Muh. Basyar Izabi; Suwardi Annas; Ansari Saleh Ahmar

doi:10.30812/varian.v9i1.6046

Authors

Muh. Basyar Izabi Universitas Negeri Makassar, Makassar, Indonesia
Suwardi Annnas Universitas Negeri Makassar, Makassar, Indonesia https://orcid.org/0000-0002-0644-9226
Ansari Saleh Ahmar Universitas Negeri Makassar, Makassar, Indonesia https://orcid.org/0000-0001-6888-9043

DOI:

https://doi.org/10.30812/varian.v9i1.6046

Keywords:

Air Pollution Prediction, Air Quality, Environmental Data Analysis, Machine Learning, Random Forest

Abstract

Air pollution is a growing environmental issue in Makassar due to rapid urban development and increasing transportation activity. This study aims to model and predict air pollutant concentrations using the Random Forest (RF) regression method. The data consist of daily PM2.5, PM10, CO, NO2, SO2, and O3 measurements from September 2024 to September 2025, totaling 395 observations. Missing values (14.05%) were addressed using a hybrid approach combining linear interpolation and multiple linear regression.
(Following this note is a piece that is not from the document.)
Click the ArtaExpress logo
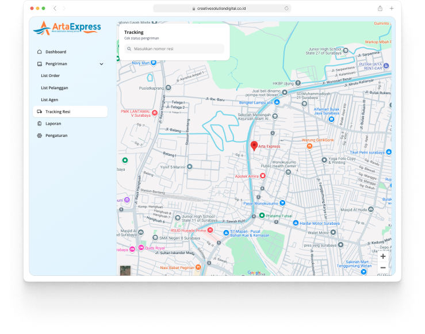Viewport: 425px width, 334px height. [x=67, y=28]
The RF model was trained under two data-split scenarios (70:30 and 80:20) and evaluated using SMAPE, RMSE, MAE, and R2. The results show that the 80:20 configuration provides the best predictive accuracy. CO and O3 yield the most accurate predictions with SMAPE values of 9.75% and 10.87%, and R2 of 0.973 and 0.964, respectively. PM2.5 and PM10 also show strong performance, with R2 values above 0.84. These results indicate that the RF model effectively captures pollutant variability and provides reliable forecasts. Overall, Random Forest has been shown to be a robust and accurate method for predicting air quality in Makassar, supporting environmental monitoring and early warning systems. Despite its strong performance, this study is limited to two data-partition schemes and does not incorporate temporal deep-learning architectures. Future studies may investigate hybrid ensembles or deep learning approaches to determine whether incorporating sequential modeling further enhances predictive stability.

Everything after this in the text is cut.